Full recipe makes a couple trays of cookies — I usually half the recipe for a small batch
- 1 lb. unsalted butter at room temperature
- 1 1⁄4 cup powdered sugar
- 2 egg yolks
- 3⁄4 cup olive oil
- 2 cups of roasted almonds,chopped
- 1 shot of cognac
- 2 tsp. vanilla extract
- 1 tbsp. of baking powder
- 5-6 cups of of all purpose flour, sifted
For the topping:
- 1⁄2 cup Rosewater (optional)
- Extra icing sugar for powdering (about 2 cups)
- Preheat oven at 350 degrees
- Roast the almonds on a baking sheet in the oven or on the stove top in a pan until lightly browned and toasted.
- In a large mixing bowl, beat together the butter and sugar. Then add the oil and add the egg yolks and beat for 10-15 minutes longer. (Yes you read it right, make sure to follow this step its critical to mix for that long to get the right texture)

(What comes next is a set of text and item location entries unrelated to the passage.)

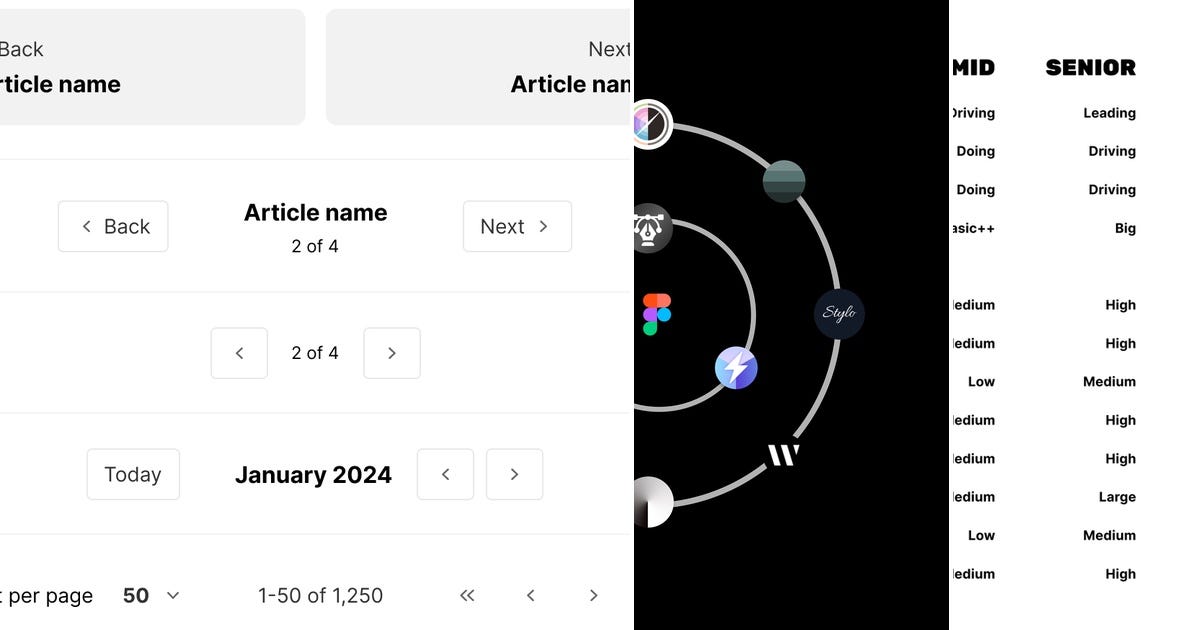Click the Today button
1200x630 pixels.
pos(133,474)
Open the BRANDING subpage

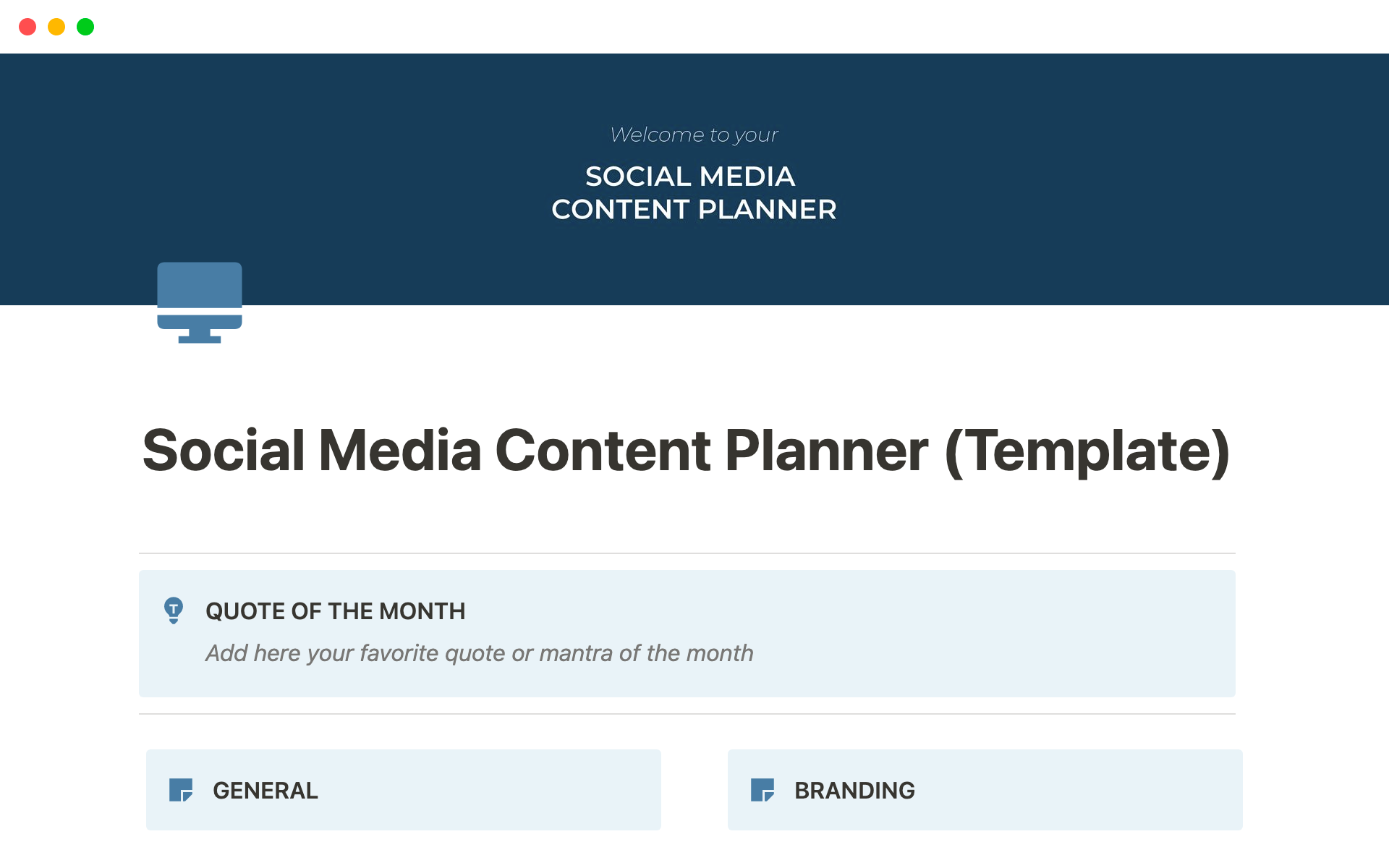click(854, 790)
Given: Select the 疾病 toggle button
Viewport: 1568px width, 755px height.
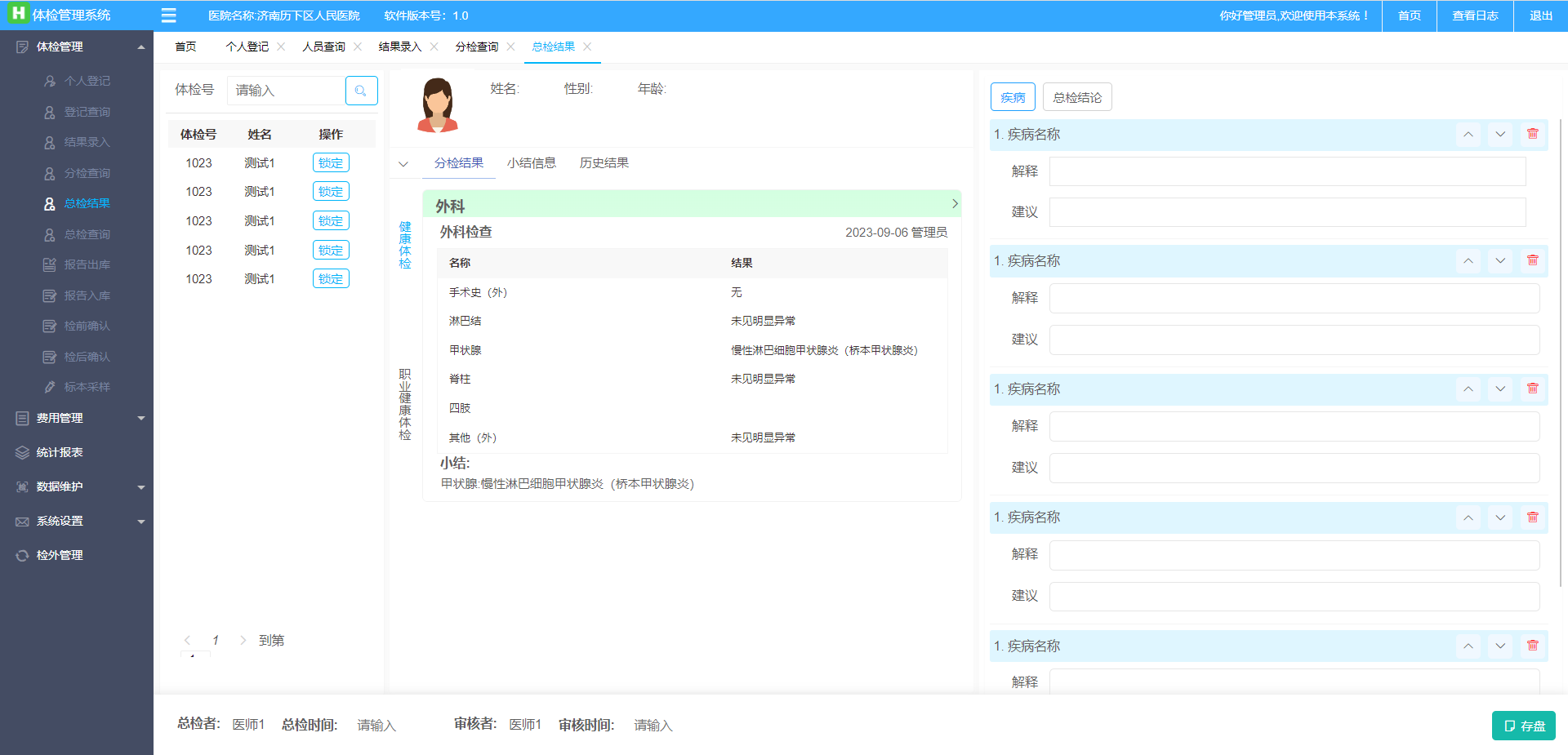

- Add 1-2 cups of flour and beat on low
- Put the cognac in a small bowl and then add your baking powder and stir it until dissolved. Add this mixture, along with the vanilla extract and the nuts into the dough and continue beating until blended and the dough starts to come together
- knead gently with your hands and continue adding the flour to the mixture a couple tbsps at a time until all the flour has been incorporated (you want the dough to retain moisture but not to be sticky or stick to your hands — add more or less flour accordingly)
- Let the dough rest for up to a 1/2hour
- Use a spoon or cookie scoop to spoon out some of the dough and form into a small patty or into a moon shape(feel free to use a cookie cutter). Place the cookies on a baking tray lined with parchment paper and bake for 25 minutes or until lightly golden
- Remove from oven and sprinkle with rosewater, if using, while the cookies are hot, then gently roll into the powdered sugar place on cooling rack until completely cool
- Once cool place some more icing sugar in a sifter and dust them with more icing sugar until well-coated.